## Objective:
Starting at the line that contains "Click the BlueprintCPQ brand link" and ending at the end of the records, write the records again with "toolbar" replaced by "menu" and everything else unchanged. Omit the pictures from your answer.

..........

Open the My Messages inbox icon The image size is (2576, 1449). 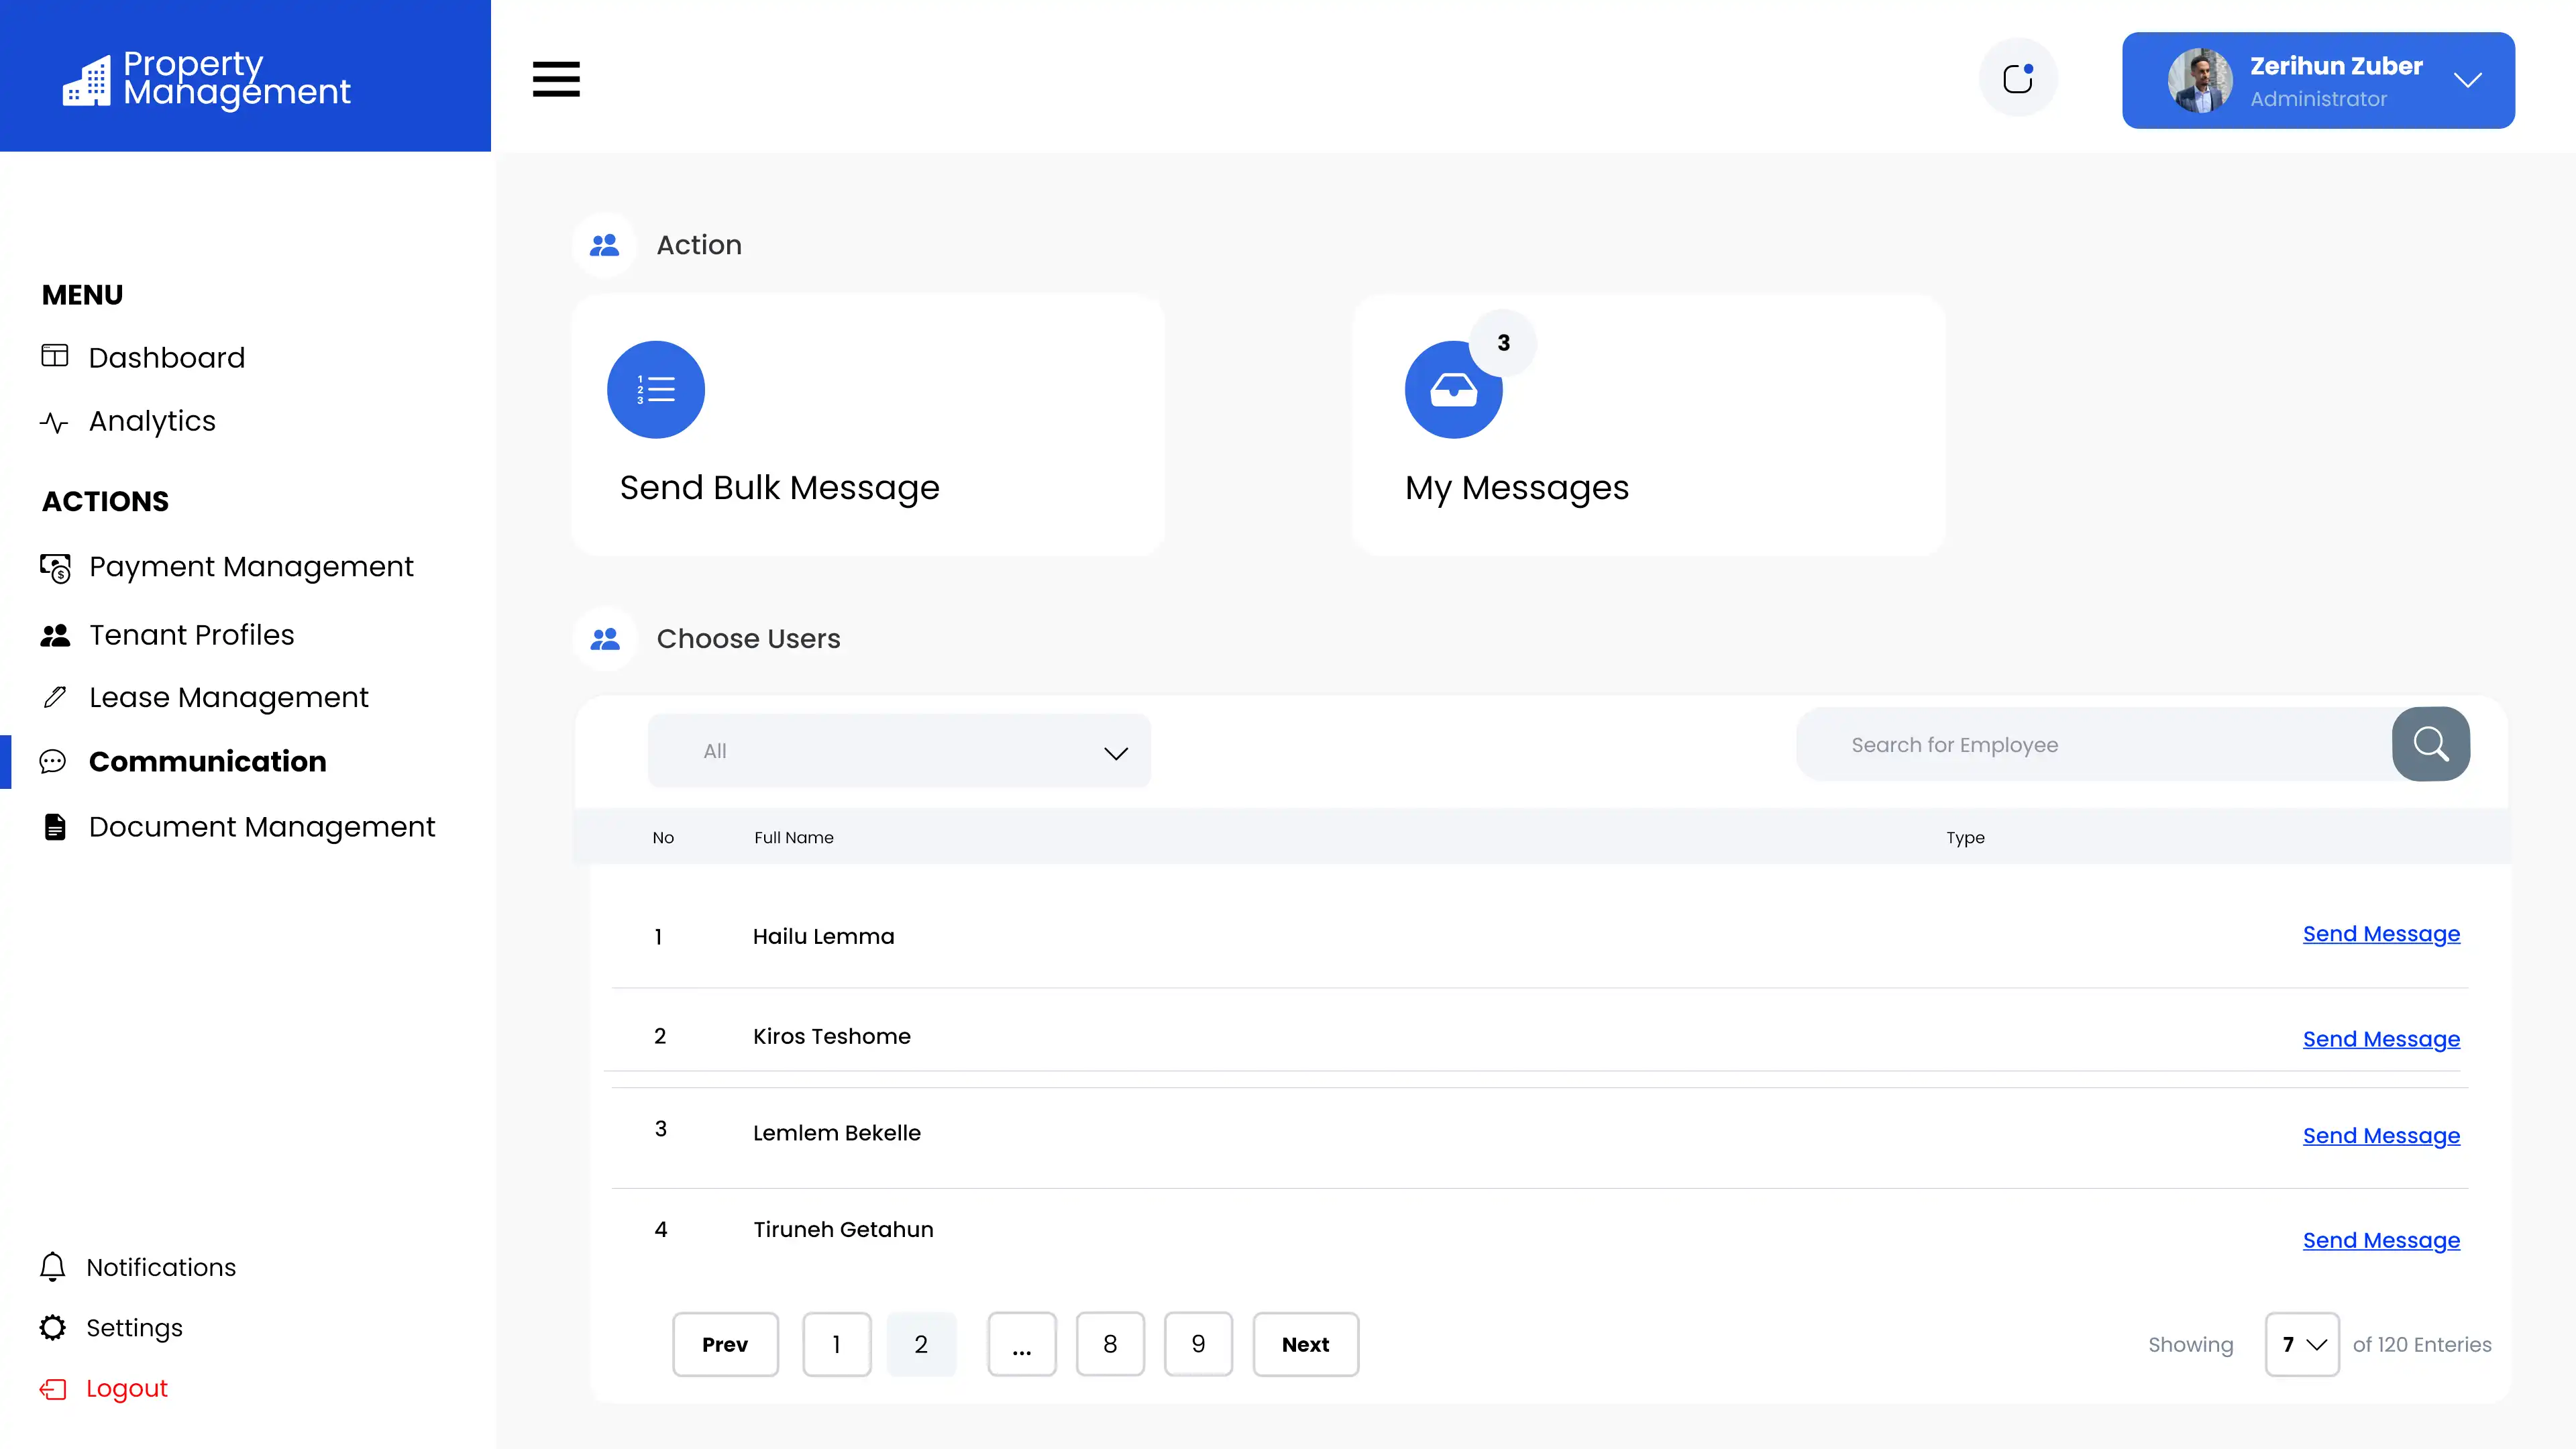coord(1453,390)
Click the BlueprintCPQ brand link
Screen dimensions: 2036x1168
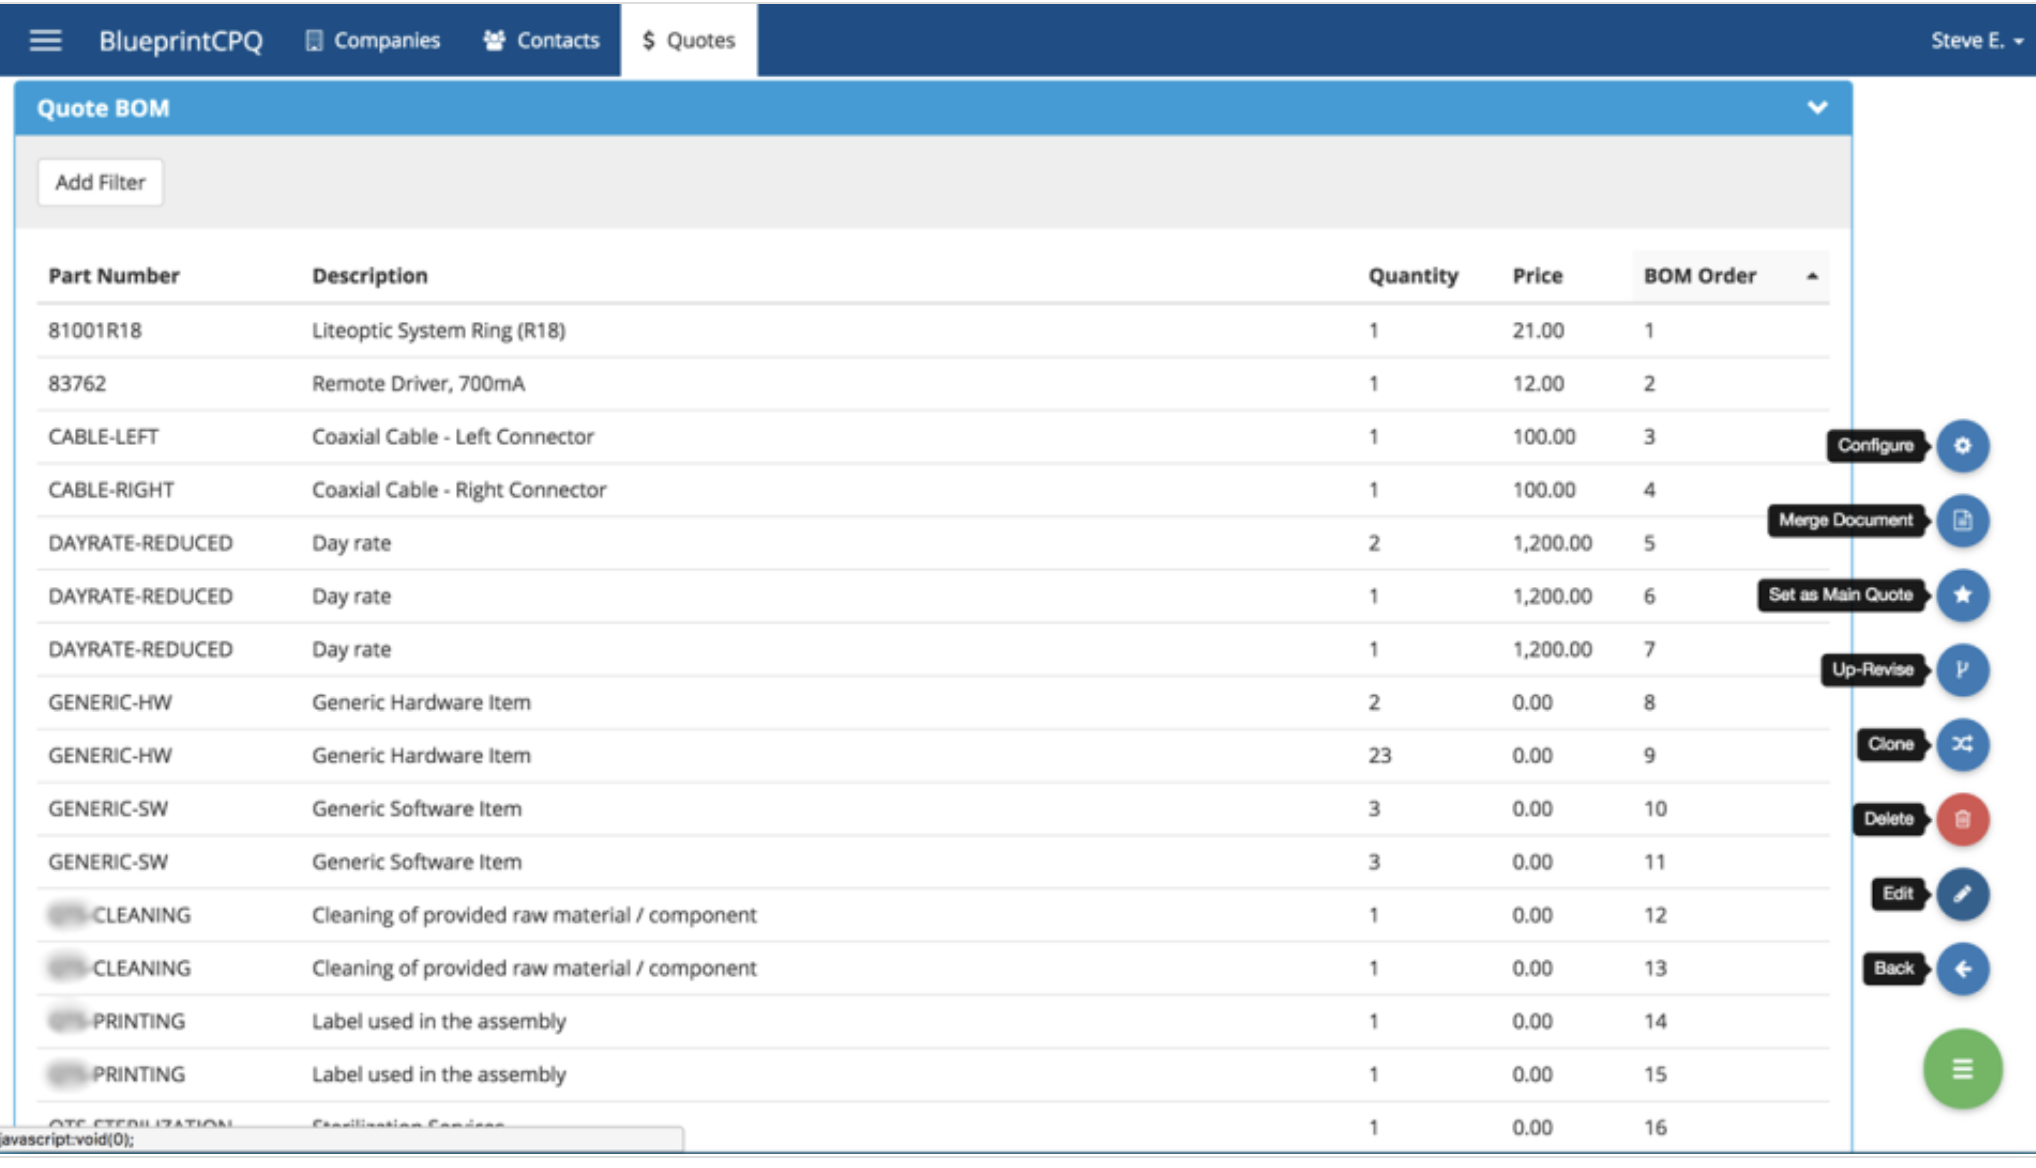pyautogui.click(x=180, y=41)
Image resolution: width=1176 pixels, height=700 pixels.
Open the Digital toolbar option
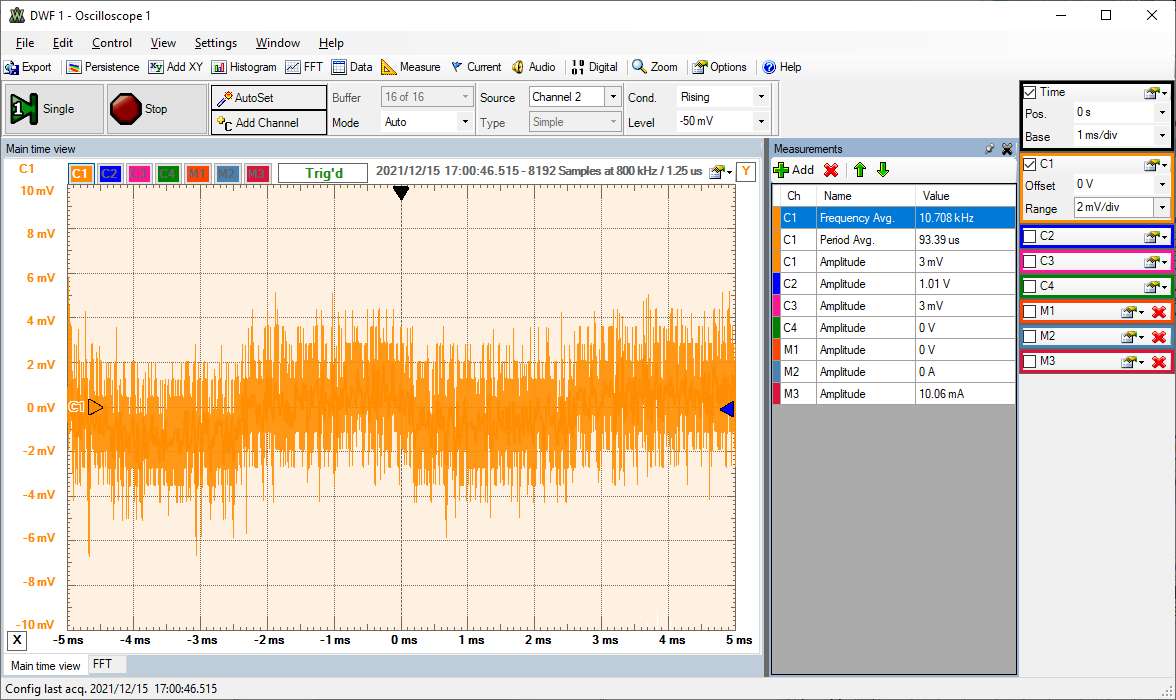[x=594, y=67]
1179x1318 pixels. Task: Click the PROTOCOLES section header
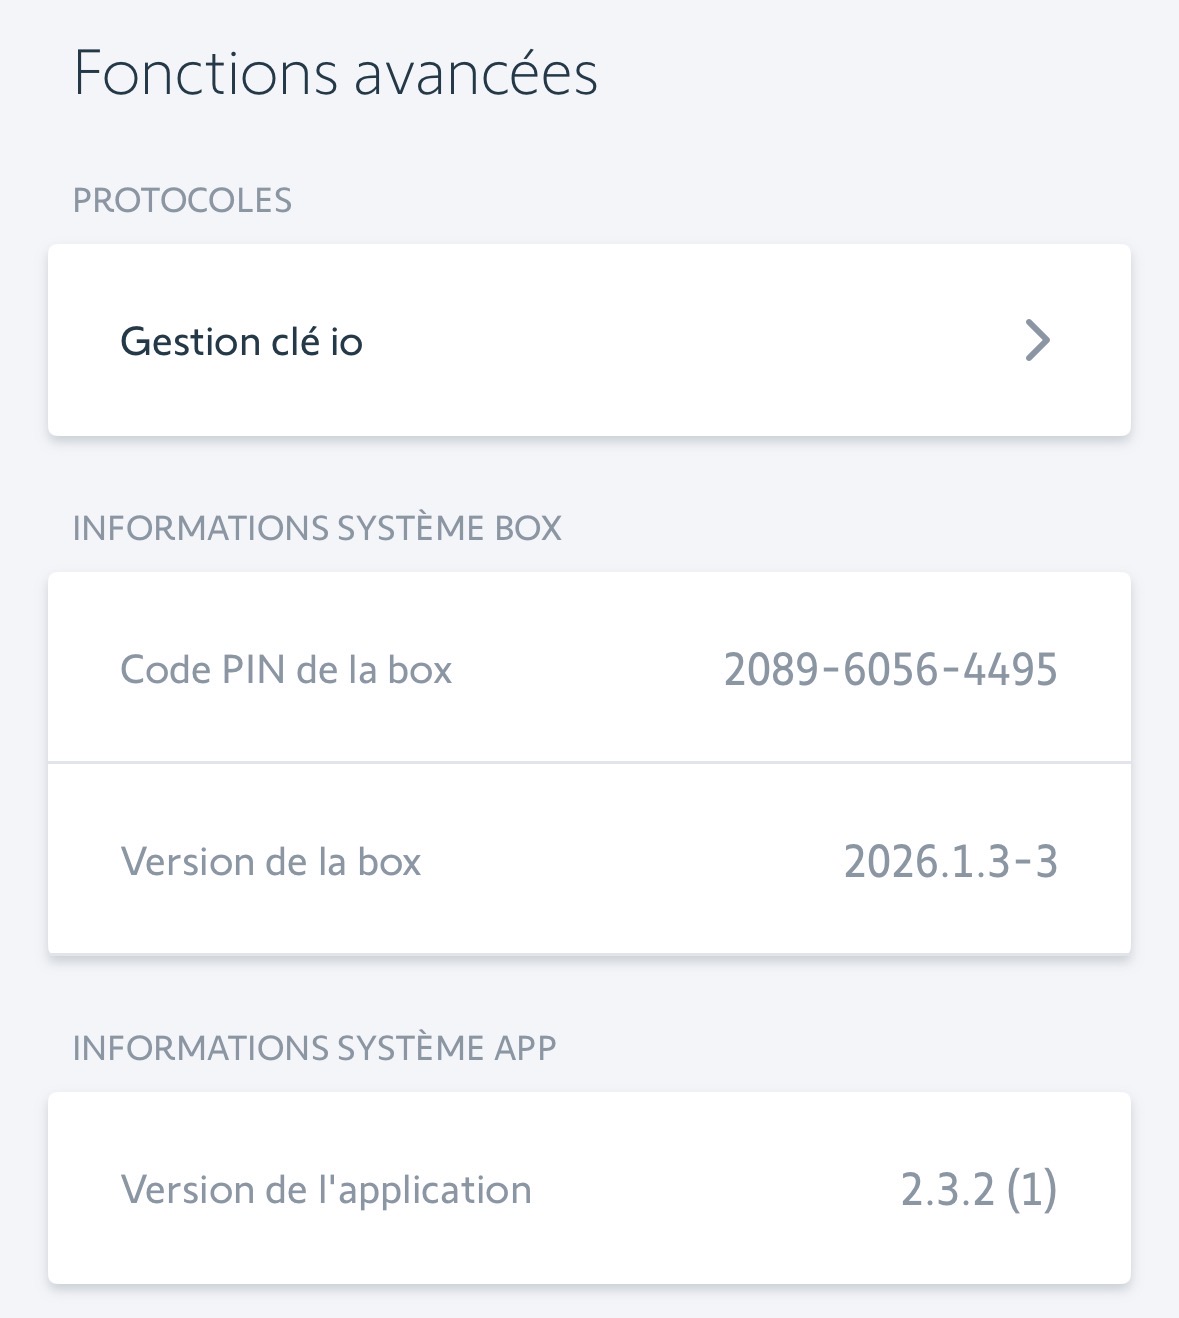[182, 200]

..........

## Solution to this task:
Click the BlueprintCPQ brand link
Screen dimensions: 2036x1168
pyautogui.click(x=180, y=41)
Image resolution: width=1176 pixels, height=700 pixels.
Open the Digital menu option
[x=594, y=67]
1179x1318 pixels. Task: Click the PROTOCOLES section header
[182, 200]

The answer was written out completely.